> **TEXT FOR ANALYSIS**:
Bailey was by trade a cotton machinist and steam engine builder and had established a machine shop in Newport. His religious disposition led him to abolitionism, and he contributed articles to the Newport News before buying the publication at the urging of its current owner, who felt himself unable to cope with harassment arising out of printing an abolitionist message in a slave-owning state.

Bailey published a number of other newspapers, including the Kentucky Weekly News (1851–1858) and The Free South (1858–1866). His printing presses were destroyed by pro-slavers on two occasions, in 1851 and 1859. He received financial support from anti-slavery campaigners in the US and the UK, and was sponsored to make an abolitionist speaking tour in 1860.

> **WHAT IS BEING ASKED**:
Resume the text about Bailey's abolitionist publishing, beginning after its final sentence. The listing below comes from a separate source and is unrelated to the text about Bailey.

> **SUPPLIED INFORMATION**:
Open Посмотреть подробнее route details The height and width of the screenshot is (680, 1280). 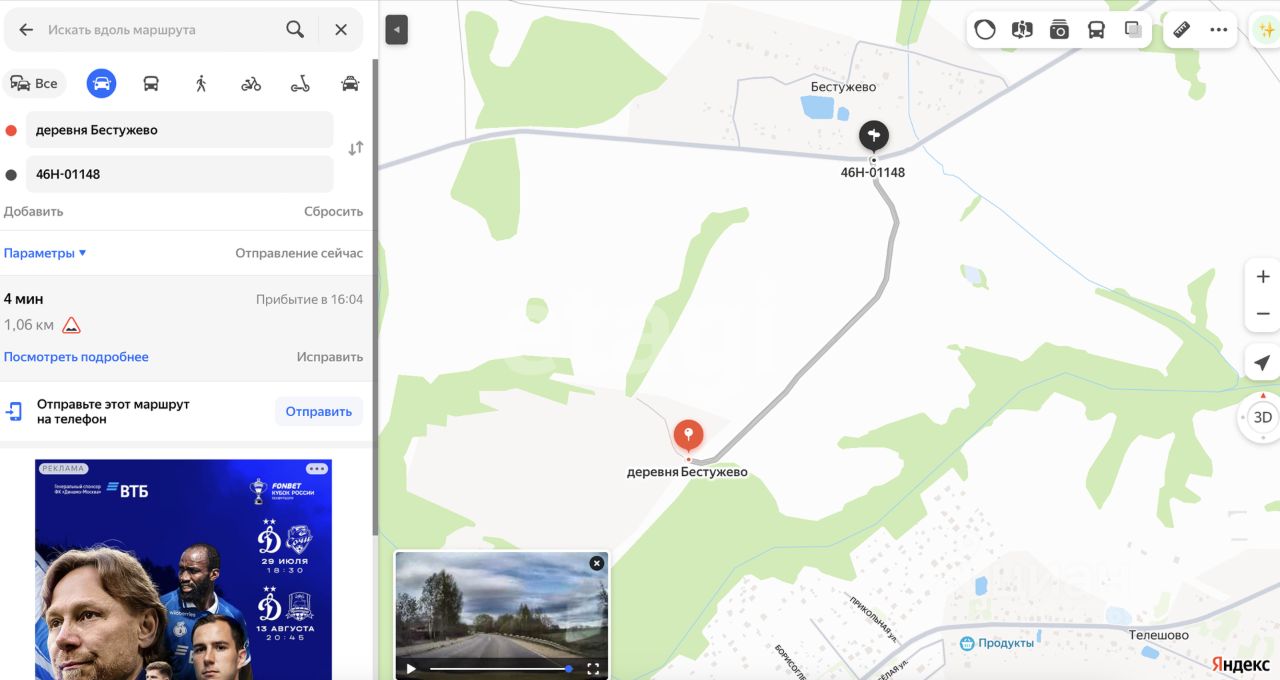pos(76,357)
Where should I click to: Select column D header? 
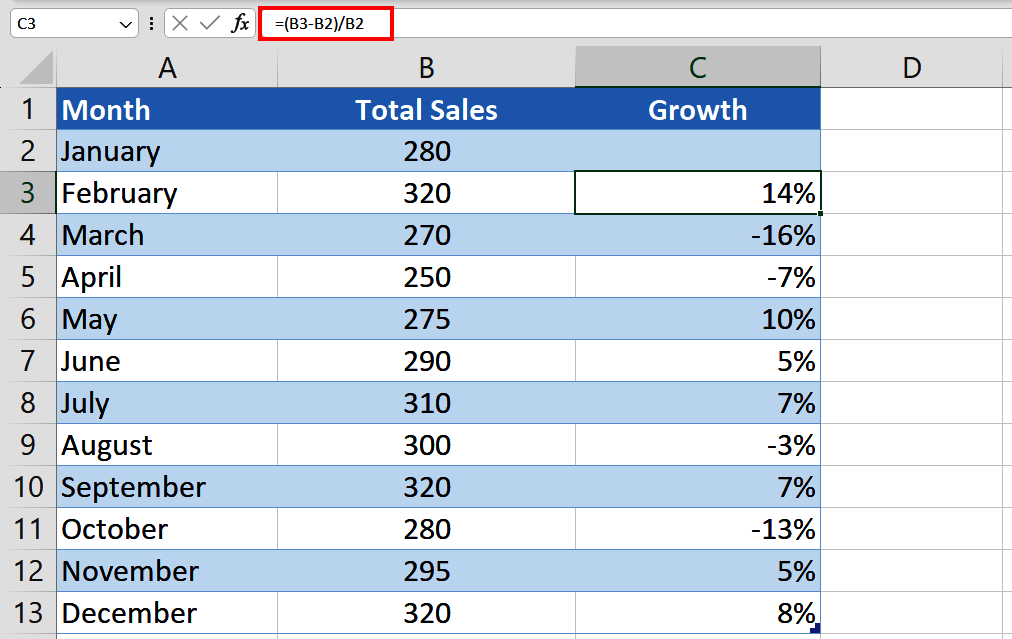pyautogui.click(x=911, y=67)
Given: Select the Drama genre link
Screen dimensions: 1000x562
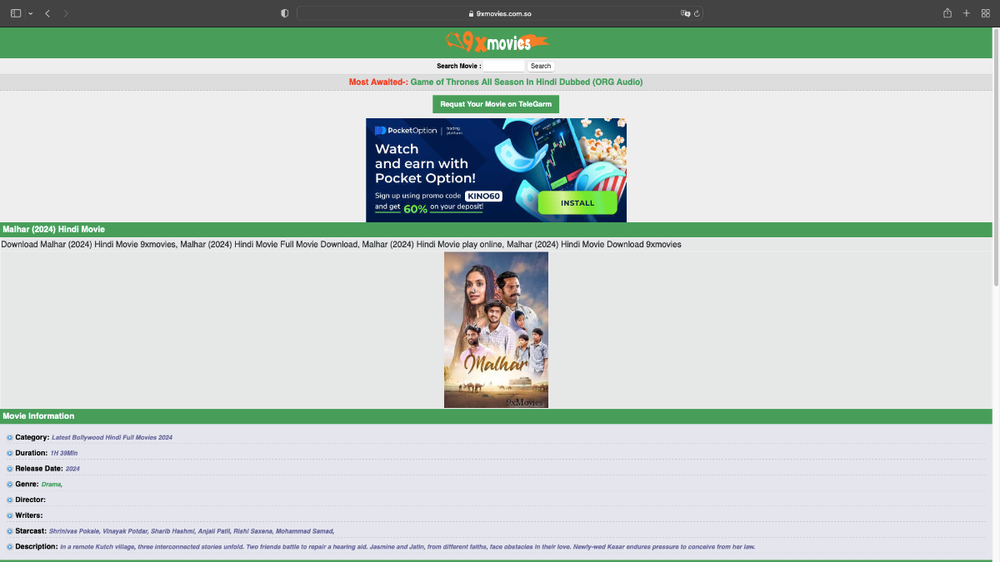Looking at the screenshot, I should (x=51, y=484).
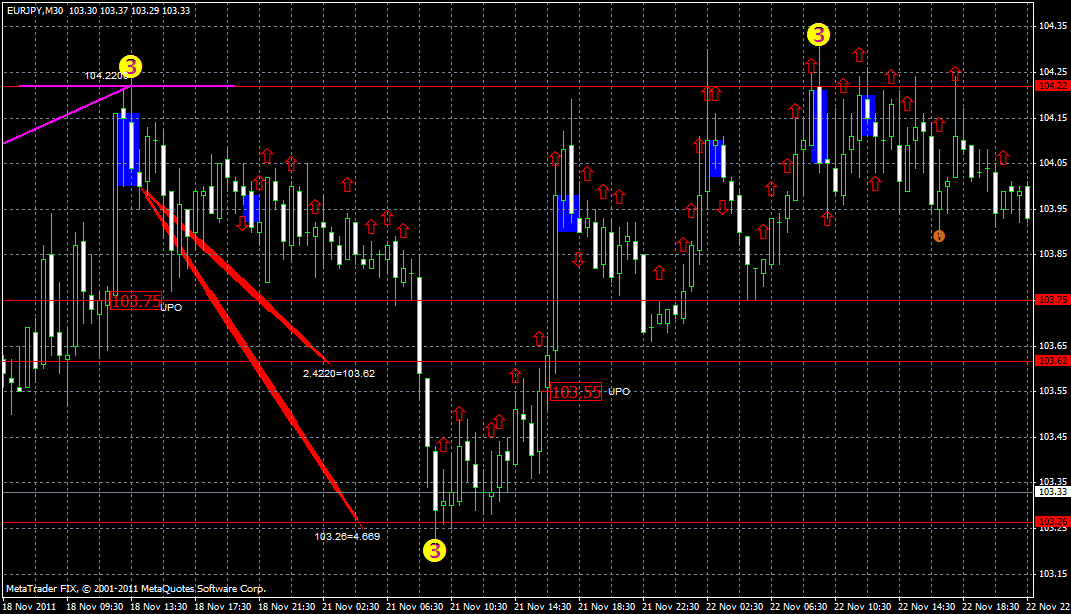
Task: Click the "2.4220=103.62" text annotation
Action: click(x=337, y=371)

> **ANSWER FOR THE TASK**:
Bailey, and more particularly Laura Bailey, was the focus of Little Laura, the Kentucky Abolitionist, an 1859 tract by Anna Richardson which described the short life of Laura as she assisted her father's publishing effort before dying at the age of 10, and which goes on to describe the financial hardships of the Bailey family. The tract was written with a view to encouraging children to encourage their parents to donate to the anti-slavery cause.

Photius Fisk funded many abolitionists. Bailey was one of them. In the 1860s he gave him a sizable donation for his abolitionist activities. He continued funding his newspaper activities well after the Civil War. Bailey and Fisk were friends. When Bailey died, Photius Fisk paid to erect a monument in his honor.